Spacek Jiri, Ndukwe Munachiso Onyedikachi, Ubom Akaninyene Eseme Bernard, Sirak I, Hoffman Petr, Karasek Dominik, Petera Jiri, Brodak Milos, Balik Michal, Habes Dominik, Pacovsky Jaroslav
Department of Urology, University Hospital Hradec Kralove, Hradec Králové, Czech Republic.
Department of Obstetrics and Gynecology, University Hospital Hradec Kralove, Hradec Králové, Czech Republic.
Cancer Rep (Hoboken). 2025 Apr;8(4):e70134. doi: 10.1002/cnr2.70134.
In developed countries, urologic fistulas arise mainly from malignancies, radiotherapy, or surgical trauma. Hysterectomy and radiation therapy are both critical components of the treatment of women with cancers. Urologic fistulas significantly reduce the quality of life of cancer patients, and may result in delays or even refusal of adjuvant treatment by these patients, thereby negatively impacting both short- and long-term cancer survival.
A 10-year retrospective study of urologic fistulas associated with gynaecologic malignancies at the University hospital Hradec Kralove, Czech Republic was conducted. Descriptive statistics of the fistula and treatment characteristics of women with malignant fistulas were conducted using the NCSS 22 statistical software program (NCSS, Keysville, Utah).
Cervical cancer was mostly commonly associated with urologic fistulas (36, 76.8%). Most of the malignant fistulas were complex (41, 87.2%) vesicovaginal (23, 48.9%) fistulas (VVFs). More than two-thirds (33, 70.2%) of the fistulas were diagnosed following radiotherapy, with a time interval from radiotherapy to fistula diagnosis of between 3.00 and 14.50 years.
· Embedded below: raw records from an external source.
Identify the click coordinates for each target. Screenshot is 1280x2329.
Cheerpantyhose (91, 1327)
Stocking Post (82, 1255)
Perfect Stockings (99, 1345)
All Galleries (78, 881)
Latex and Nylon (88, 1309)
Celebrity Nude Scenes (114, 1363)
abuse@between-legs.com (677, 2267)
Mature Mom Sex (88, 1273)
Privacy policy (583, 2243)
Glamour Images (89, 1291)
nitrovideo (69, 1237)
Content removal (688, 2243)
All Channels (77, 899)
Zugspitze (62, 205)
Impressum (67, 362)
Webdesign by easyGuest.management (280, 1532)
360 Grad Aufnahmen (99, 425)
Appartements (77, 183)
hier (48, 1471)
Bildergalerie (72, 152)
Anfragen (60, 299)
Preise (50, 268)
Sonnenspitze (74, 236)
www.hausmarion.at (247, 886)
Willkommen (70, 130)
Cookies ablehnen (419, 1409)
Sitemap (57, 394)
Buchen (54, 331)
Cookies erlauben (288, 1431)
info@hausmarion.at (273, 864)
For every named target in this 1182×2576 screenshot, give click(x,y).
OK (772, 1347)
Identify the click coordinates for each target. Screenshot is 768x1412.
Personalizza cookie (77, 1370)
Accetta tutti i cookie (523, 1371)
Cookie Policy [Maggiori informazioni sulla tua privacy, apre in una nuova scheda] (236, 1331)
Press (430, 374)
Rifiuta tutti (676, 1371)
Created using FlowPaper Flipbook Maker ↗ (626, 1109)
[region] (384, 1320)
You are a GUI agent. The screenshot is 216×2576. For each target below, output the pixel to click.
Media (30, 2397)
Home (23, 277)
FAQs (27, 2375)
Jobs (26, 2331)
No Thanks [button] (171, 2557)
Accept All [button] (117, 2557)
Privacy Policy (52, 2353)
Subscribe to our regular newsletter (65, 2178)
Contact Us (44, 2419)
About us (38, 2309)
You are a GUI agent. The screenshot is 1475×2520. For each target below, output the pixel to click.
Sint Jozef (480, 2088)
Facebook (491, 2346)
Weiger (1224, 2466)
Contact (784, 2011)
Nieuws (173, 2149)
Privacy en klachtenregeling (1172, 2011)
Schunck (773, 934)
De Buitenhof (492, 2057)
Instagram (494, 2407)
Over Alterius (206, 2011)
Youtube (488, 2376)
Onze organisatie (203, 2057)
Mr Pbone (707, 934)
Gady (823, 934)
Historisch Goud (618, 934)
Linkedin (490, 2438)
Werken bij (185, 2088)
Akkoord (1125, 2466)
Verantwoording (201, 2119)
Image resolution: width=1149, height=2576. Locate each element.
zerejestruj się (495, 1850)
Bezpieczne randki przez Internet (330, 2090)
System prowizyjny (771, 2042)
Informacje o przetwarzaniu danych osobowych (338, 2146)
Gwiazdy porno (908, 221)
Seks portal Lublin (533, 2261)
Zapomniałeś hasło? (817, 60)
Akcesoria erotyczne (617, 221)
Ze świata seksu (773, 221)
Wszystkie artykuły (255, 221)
Primary fistuloraphy was performed for all the six cases with simple VVFs and seven (41.2%) of the 17 patients with complex VVFs. Treatment success rate was 83.33% and 14.3% for simple and complex fistulas, respectively. All the failed complex fistula repairs recurred.
Malignant fistulas predominantly follow radiotherapy for cervical cancers, and are usually detected up to 15 years post-radiotherapy. Most are complex VVFs, which are difficult to treat, with a high rate of recurrence.
在发达国家,泌尿系统瘘主要源于恶性肿瘤、放射治疗或手术创伤。子宫切除术和放射治疗都是癌症女性患者治疗的关键组成部分。泌尿系统瘘会显著降低癌症患者的生活质量,并可能导致这些患者延迟甚至拒绝辅助治疗,从而对癌症患者的短期和长期生存产生负面影响。
对捷克共和国赫拉德茨克拉洛韦大学医院与妇科恶性肿瘤相关的泌尿系统瘘进行了一项为期10年的回顾性研究。使用NCSS 22统计软件程序(NCSS,犹他州凯斯维尔)对瘘管的描述性统计和恶性瘘管女性患者的治疗特征进行了分析。
宫颈癌最常与泌尿系统瘘相关(36例,占76.8%)。大多数恶性瘘管是复杂的(41例,占87.2%)膀胱阴道瘘(23例,占48.9%)(VVF)。超过三分之二(33例,占70.2%)的瘘管是在放射治疗后诊断出来的,从放射治疗到瘘管诊断的时间间隔为3.00至14.50年。对所有6例单纯VVF病例和17例复杂VVF患者中的7例(占41.2%)进行了一期瘘管修补术。单纯瘘管和复杂瘘管的治疗成功率分别为83.33%和14.3%。所有复杂瘘管修补失败的病例均复发。
恶性瘘管主要发生在宫颈癌放射治疗后,通常在放射治疗后15年内被发现。大多数是复杂的VVF,难以治疗,复发率高。